Note that UMAP has created a 2-map that maintains the topography of the data. Admittedly, this can be hard initially to interpret. However, we can note the following:

  • This is a semi-circle configuration of points whereby less democratic regime types become more prominent as we travel from the top to the bottom.
  • Despite this, we see considerable overlap between different regimes, indicating that considering these countries in at a given point in time to be distinctively democratic / autocratic may not be warranted in some cases.
  • There is an outlier cluster that is distinct to the semi-circle configuration of points that UMAP provides. We can isolate these observations simply by filtering.

umap_vdem$layout %>% 
  as_tibble() %>% 
  bind_cols(vdem_subset, .) %>% 
  filter(V1>10) %>% 
  pull(country_year)
[1] "Afghanistan-2022"          "Afghanistan-2023"          "North Korea-2010"         
 [4] "North Korea-2011"          "North Korea-2012"          "North Korea-2013"         
 [7] "North Korea-2014"          "North Korea-2015"          "North Korea-2016"         
[10] "North Korea-2017"          "North Korea-2018"          "North Korea-2019"         
[13] "North Korea-2020"          "North Korea-2021"          "North Korea-2022"         
[16] "North Korea-2023"          "Qatar-2010"                "Qatar-2011"               
[19] "Qatar-2012"                "Qatar-2013"                "Qatar-2014"               
[22] "Qatar-2015"                "Qatar-2016"                "Qatar-2017"               
[25] "Qatar-2018"                "Qatar-2019"                "Qatar-2020"               
[28] "Qatar-2021"                "Qatar-2022"                "Qatar-2023"               
[31] "China-2010"                "China-2011"                "China-2012"               
[34] "China-2013"                "China-2014"                "China-2015"               
[37] "China-2016"                "China-2017"                "China-2018"               
[40] "China-2019"                "China-2020"                "China-2021"               
[43] "China-2022"                "China-2023"                "Eritrea-2010"             
[46] "Eritrea-2011"              "Eritrea-2012"              "Eritrea-2013"             
[49] "Eritrea-2014"              "Eritrea-2015"              "Eritrea-2016"             
[52] "Eritrea-2017"              "Eritrea-2018"              "Eritrea-2019"             
[55] "Eritrea-2020"              "Eritrea-2021"              "Eritrea-2022"             
[58] "Eritrea-2023"              "Libya-2010"                "Saudi Arabia-2010"        

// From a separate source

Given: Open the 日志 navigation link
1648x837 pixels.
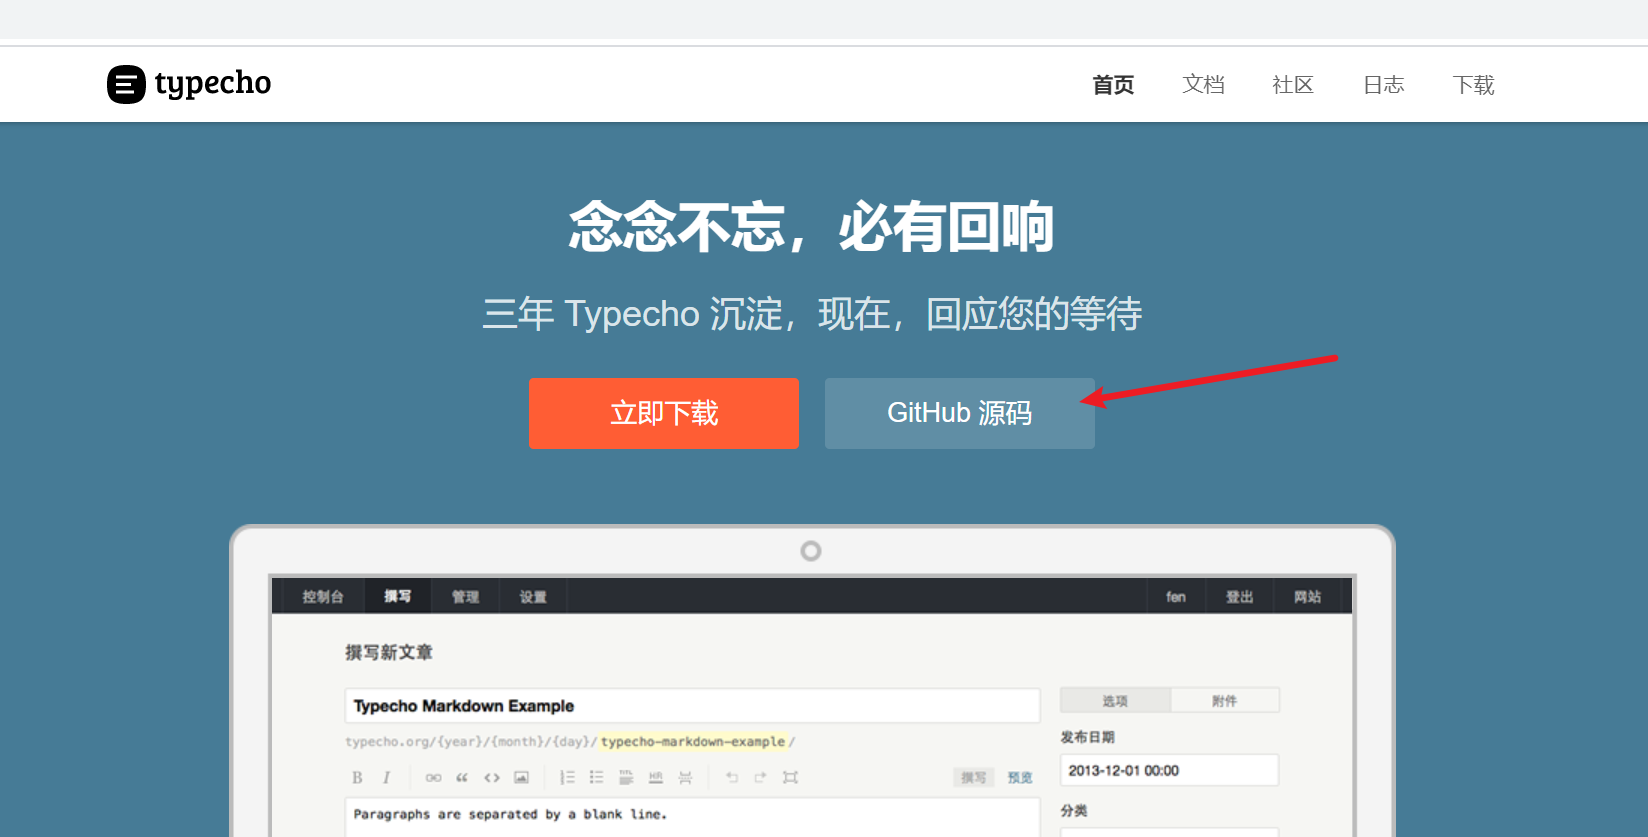Looking at the screenshot, I should pyautogui.click(x=1383, y=85).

[61] "Saudi Arabia-2011"         "Saudi Arabia-2012"         "Saudi Arabia-2013"        
[64] "Saudi Arabia-2014"         "Saudi Arabia-2015"         "Saudi Arabia-2016"        
[67] "Saudi Arabia-2017"         "Saudi Arabia-2018"         "Saudi Arabia-2019"        

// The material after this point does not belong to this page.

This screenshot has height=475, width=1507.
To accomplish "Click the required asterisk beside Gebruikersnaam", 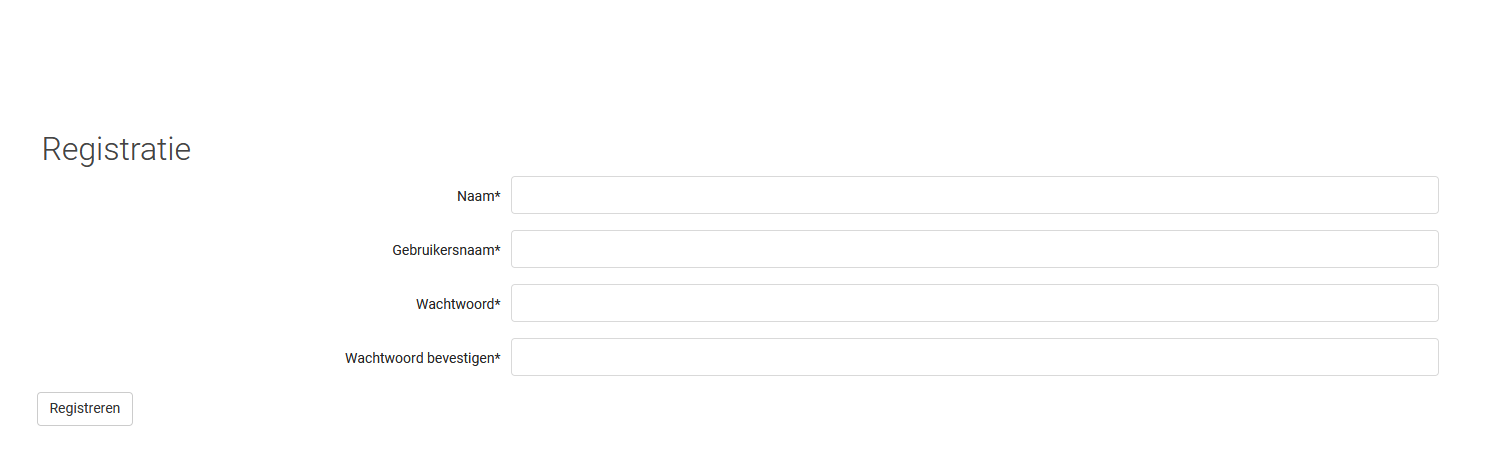I will 497,249.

[70] "Saudi Arabia-2020"         "Saudi Arabia-2021"         "Saudi Arabia-2022"        
[73] "Saudi Arabia-2023"         "United Arab Emirates-2010" "United Arab Emirates-2011"
[76] "United Arab Emirates-2012" "United Arab Emirates-2013" "United Arab Emirates-2014"
[79] "United Arab Emirates-2015" "United Arab Emirates-2016" "United Arab Emirates-2017"
[82] "United Arab Emirates-2018" "United Arab Emirates-2019" "United Arab Emirates-2020"
[85] "United Arab Emirates-2021" "United Arab Emirates-2022" "United Arab Emirates-2023"
  • This approach yields a very interesting finding: the most notoriously undemocratic regimes in the world such as Afghanistan under the Taliban, North Korea, and Eritrea all form a part of this cluster.

🏡 TAKE-HOME EXERCISE: How would you perform outlier detection on the OKCupid data with UMAP as a dimensionality reduction step instead of PCA?